デフォルトでは、すべてのビルドのようなコマンドとクエリについて、Bazel はこのようなプロファイルを command.profile.gz に書き込みます。--generate_json_trace_profile フラグでプロファイルが書き込まれるかどうか、--profile フラグで書き込み先の場所を設定できます。.gz で終わるロケーションは GZIP で圧縮されます。このファイルのパスをログに出力するには、--experimental_announce_profile_path フラグを使用します。

ツール

このプロファイルを chrome://tracing に読み込むか、他のツールで分析して後処理できます。

chrome://tracing

プロファイルを可視化するには、Chrome ブラウザのタブで chrome://tracing を開き、[読み込み] をクリックして(圧縮されている可能性のある)プロファイル ファイルを選択します。より詳細な結果を表示するには、左下のボックスをクリックします。

● 提供情報
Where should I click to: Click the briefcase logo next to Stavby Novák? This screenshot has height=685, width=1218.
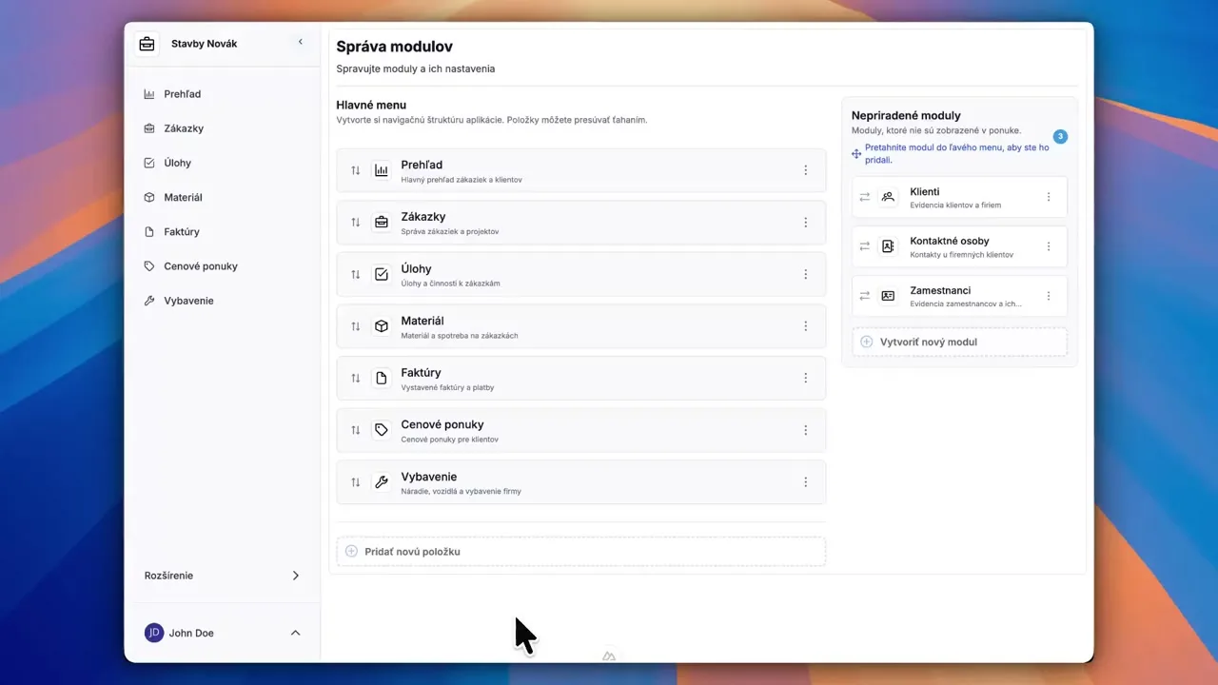click(147, 44)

● 記述課題
Bazel のプロファイルに関する文章を、最後の文の後から引き継いで書き進めてください。 上の行は、Bazel のプロファイルに関する文章とは別の資料です。

● 課題の解答
プロファイルの例:

プロファイルの例

図 1. プロファイルの例。

これらのキーボード操作を使用して移動できます。

  • 1 を押して「選択」モードにします。このモードでは、特定のボックスを選択してイベントの詳細を調べることができます(左下隅を参照)。複数のイベントを選択して、概要と集計された統計情報を取得します。
  • 2 を押して「パン」モードにします。マウスをドラッグしてビューを移動します。a / d を使用して左右に移動することもできます。
  • 「ズーム」モードにするには、3 を押します。マウスをドラッグしてズームします。w/s を使用してズームイン/ズームアウトすることもできます。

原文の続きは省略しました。